TASK GOAL: Where the line containing "The width and" appears in the entries below, start there and print only that line and every line after it, exactly, through the end, excluding pictures.

• • • • •

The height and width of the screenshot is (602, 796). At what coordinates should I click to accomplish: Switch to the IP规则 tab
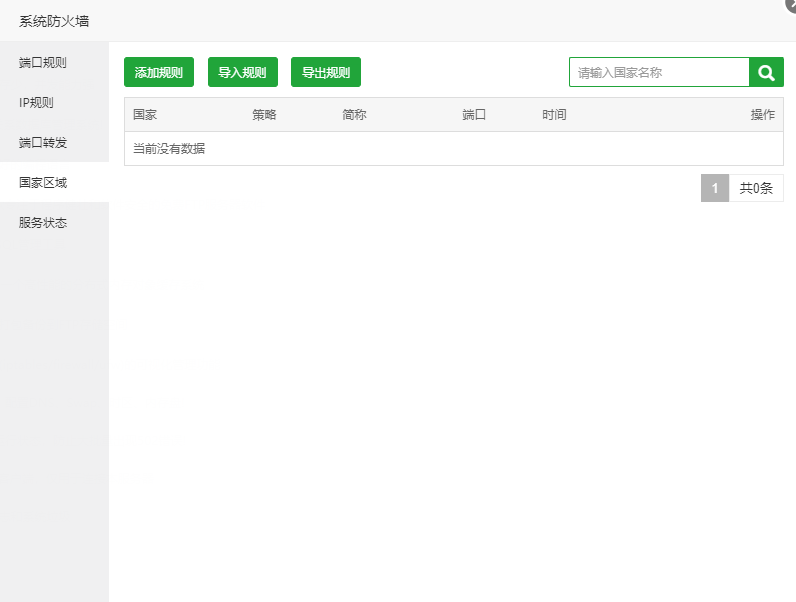[37, 103]
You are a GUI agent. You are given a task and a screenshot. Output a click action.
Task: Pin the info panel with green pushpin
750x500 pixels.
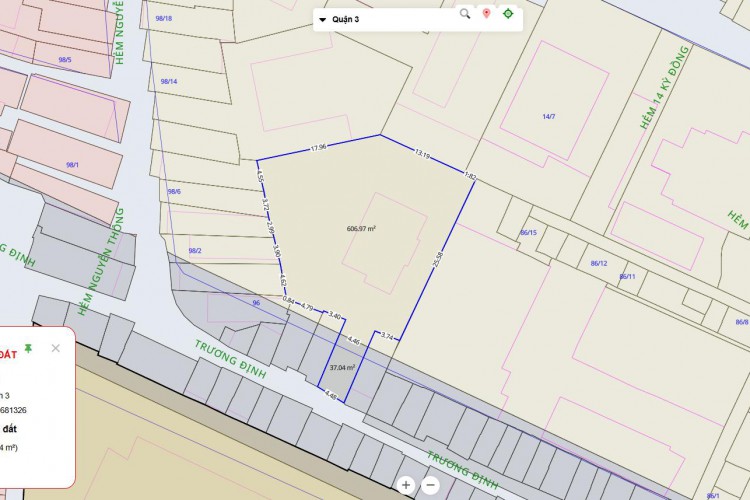coord(28,347)
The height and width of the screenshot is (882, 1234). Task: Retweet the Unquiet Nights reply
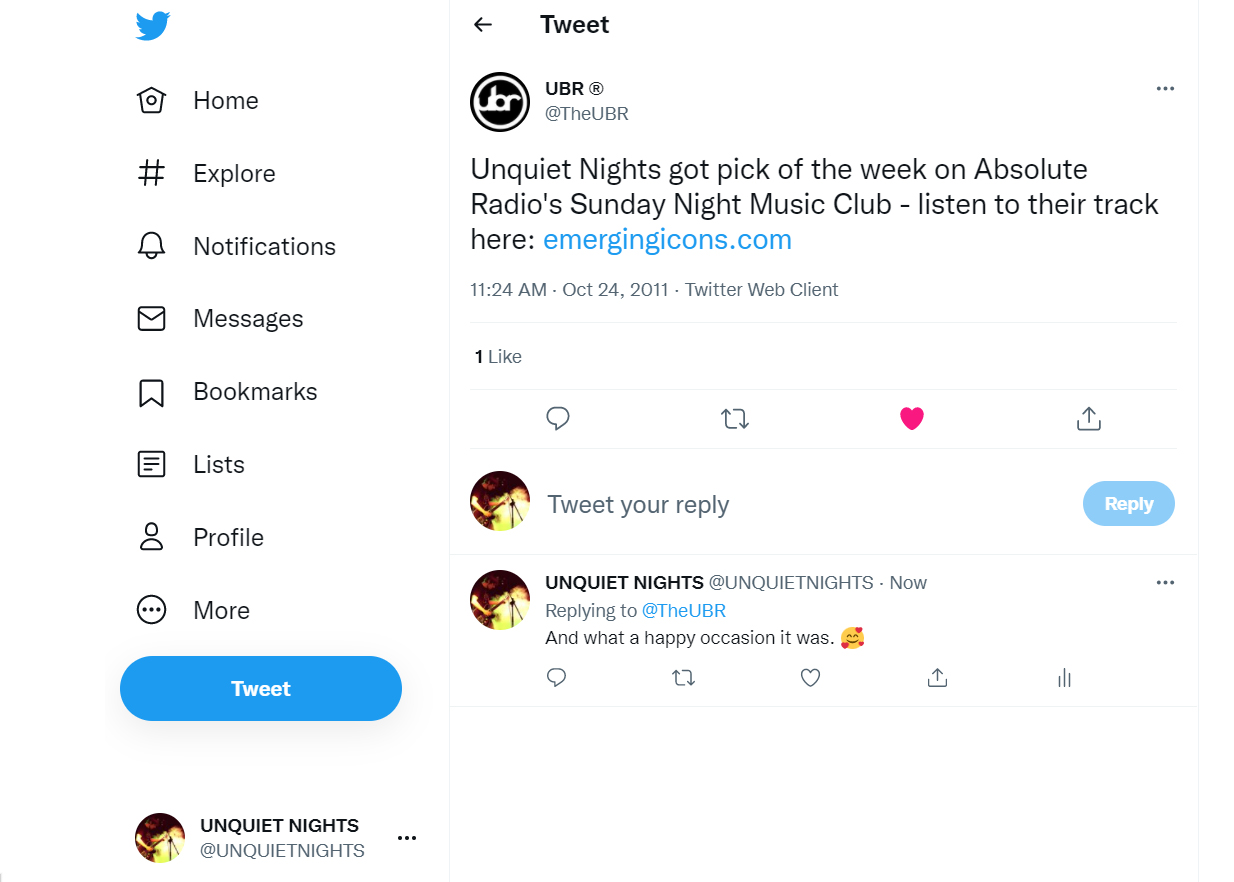683,678
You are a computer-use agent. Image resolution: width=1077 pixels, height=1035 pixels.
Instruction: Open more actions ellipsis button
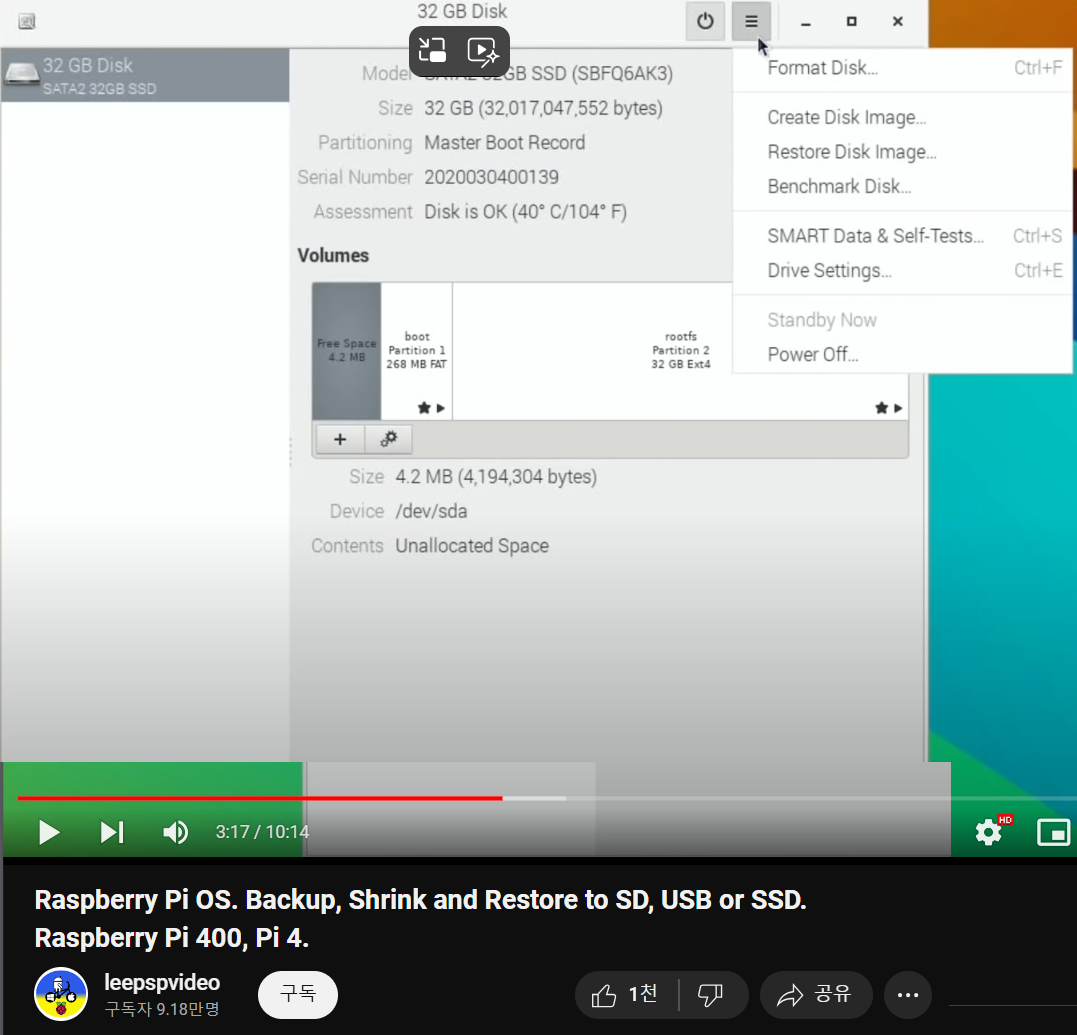coord(908,994)
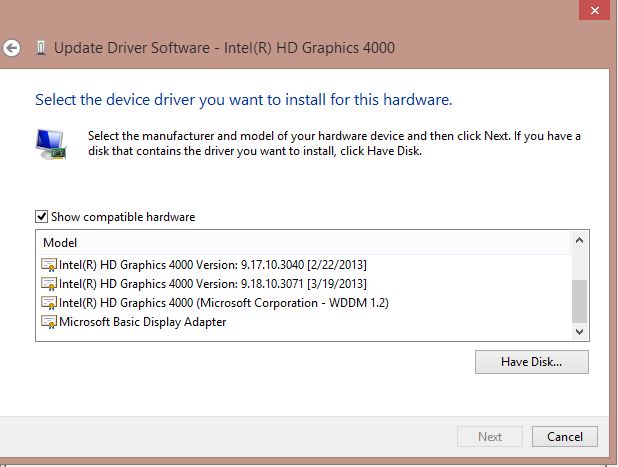This screenshot has width=618, height=467.
Task: Click the driver device icon in title
Action: click(x=41, y=48)
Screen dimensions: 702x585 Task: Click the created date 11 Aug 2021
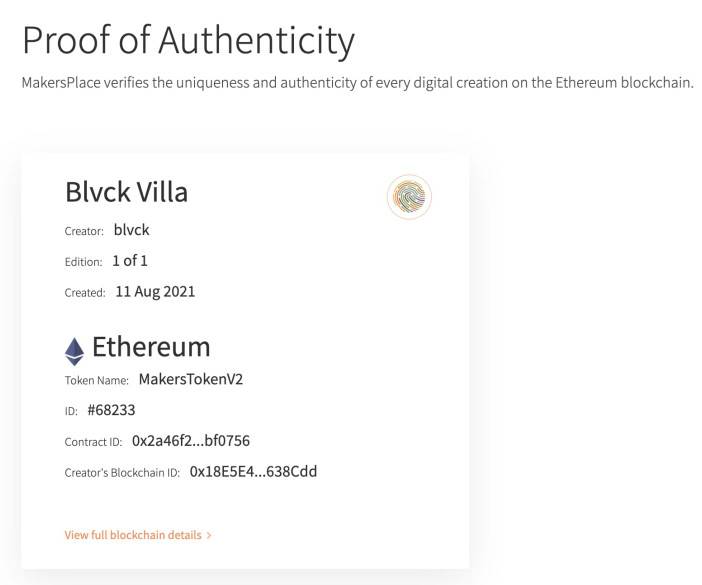(x=155, y=292)
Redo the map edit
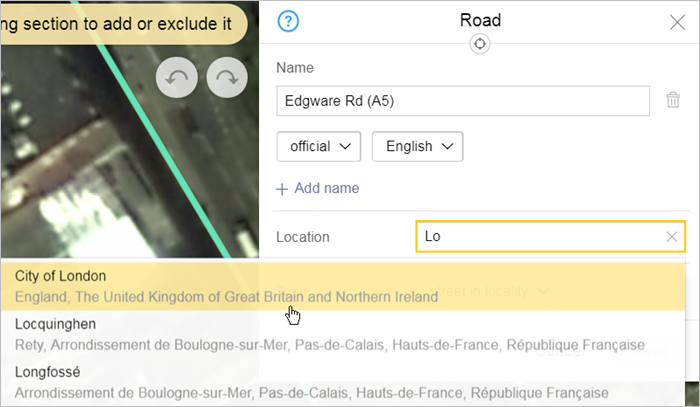Viewport: 700px width, 407px height. pyautogui.click(x=227, y=80)
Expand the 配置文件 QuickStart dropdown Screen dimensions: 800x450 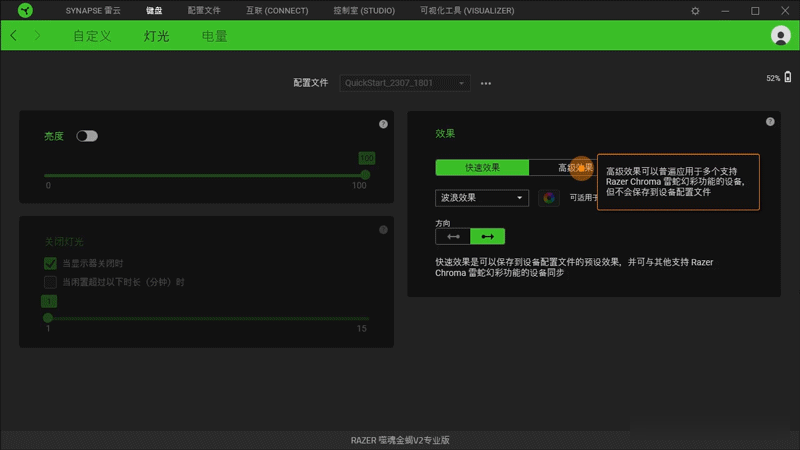click(405, 83)
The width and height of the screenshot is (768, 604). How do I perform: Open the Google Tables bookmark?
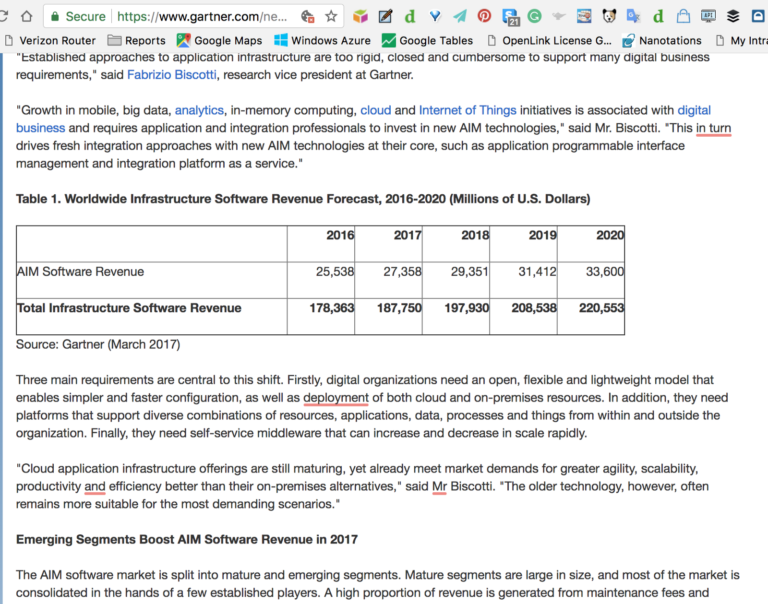pyautogui.click(x=427, y=40)
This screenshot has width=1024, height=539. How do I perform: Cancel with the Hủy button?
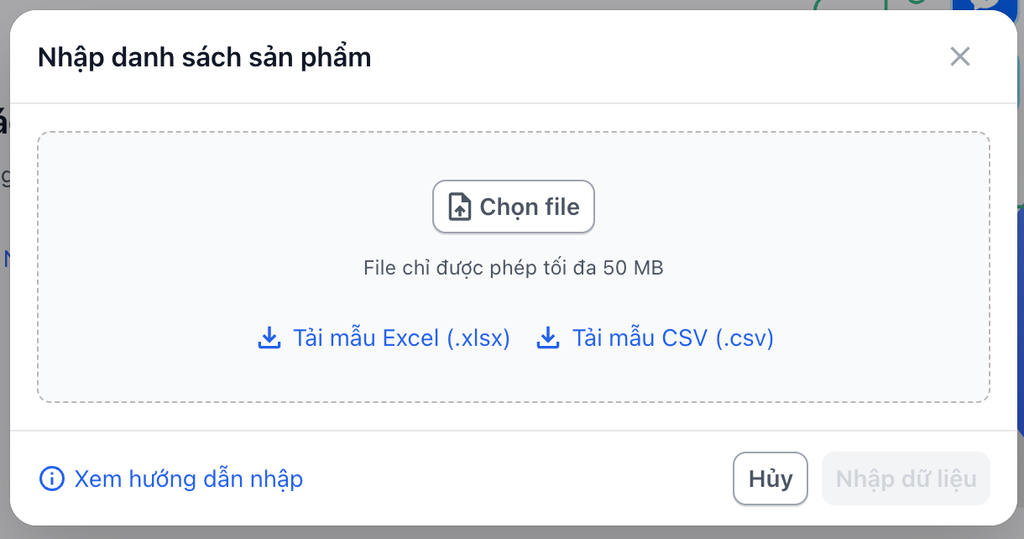pos(770,479)
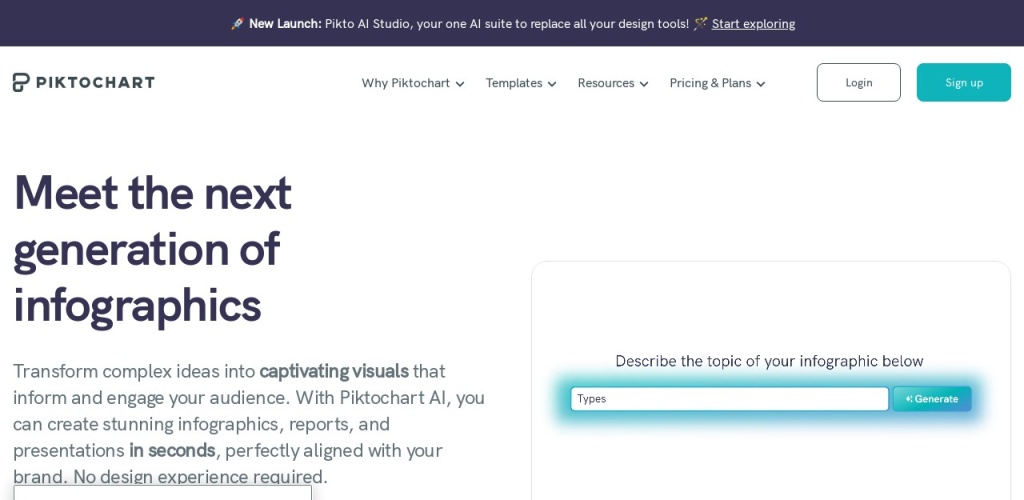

• • • • •

YOUR RESPONSE:
The width and height of the screenshot is (768, 604). How do I perform: Open the Google Tables bookmark?
pyautogui.click(x=427, y=40)
This screenshot has width=1024, height=539. How do I perform: Cancel with the Hủy button?
pos(770,479)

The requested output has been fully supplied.